Hmm... You raise a good question in there. Thanks for that info, I'll look
into it more.

> <http://www.simpy.com/user/otis/tag/%22information+retrieval%22>
> > 5. How do I load the data?
> > Loading all the data from the database (to anything!) takes a big chunk
> of
> > time. Should I export it from the database once and then load it into
> Solr
> > using CSV?
> If export is not slow, then upload vis CSV should be faster than adding
> docs to Solr "the usual way".  But judging from your question below, you
> probably don't need the CSV approach.

> > Follow-up: How would I manage loading this/new data on an ongoing basis?
> The
> > site's users are creating data all the time, the bulk of  which is old
> (i.e.
> > before today; could be bulk loaded), but after an initial bulk load it's
> > ongoing data. Should I be just building  a huge Solr index on the
> filesystem
> > and making sure I don't lose it?
> Sounds like one-time bulk indexing followed by continous incremental
> indexing.  You can have 2 masters to make things more fault-tolerant.  Or
> you can store your index on a SAN.  Or you can just count on your N Solr
> slaves acting as the "backup" (replicas) of your index, though they'll
> always be a little behind the master index.

Okay, that's what I thought.

Where can I learn more about this master-slave configuration for Solr?
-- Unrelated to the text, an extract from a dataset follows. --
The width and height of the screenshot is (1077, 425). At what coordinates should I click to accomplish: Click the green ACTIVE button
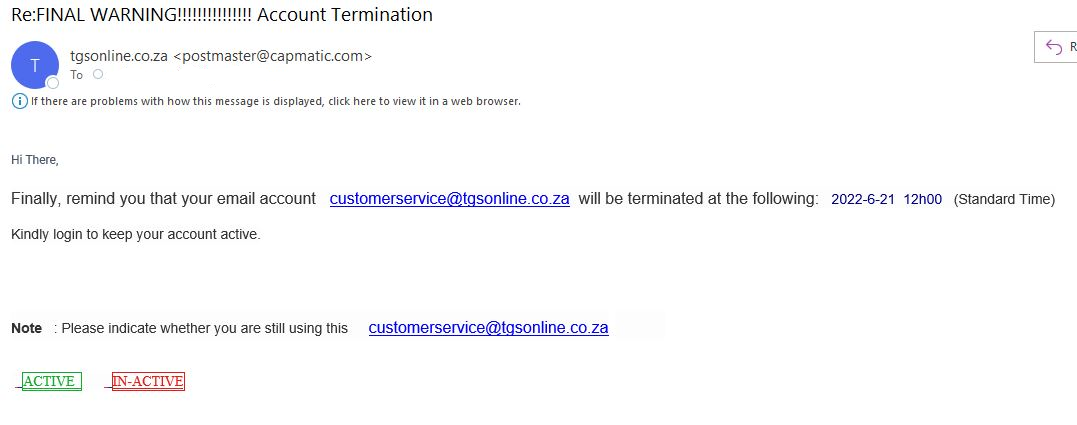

> > 6. How do I manage real-time data?
> > For example, let's say I have users coming online and offline all the
> time,
> > and I need to be able to search my set of "online  users". How should I
> go
> > about this? Can this just be handled through index updates?
> Yes, though there is no real-time search in Solr just yet.  There is always
> a bit of delay because of index replication (master=>slaves), index and
> cache warmups.

Hmm... yeah, for online-data, the "delay" is a huge problem. When people
come online and they appear offline to others --even within a minute-- then
they'll log off the site and probably never come back. It's the equivalent
of logging into an IM system. --Actually not just "equivalent", since we do
literally have an IM system. It would be like logging into, say,
MSN-Messenger but not actually "coming online" until later due to a delay.

Normally I would think to keep this real-time data separate, but we actually
do *searches* against the online members as well. We also like to sort our
normal searches using the "online status" as a sorting criteria.

Thanks again very much for your input.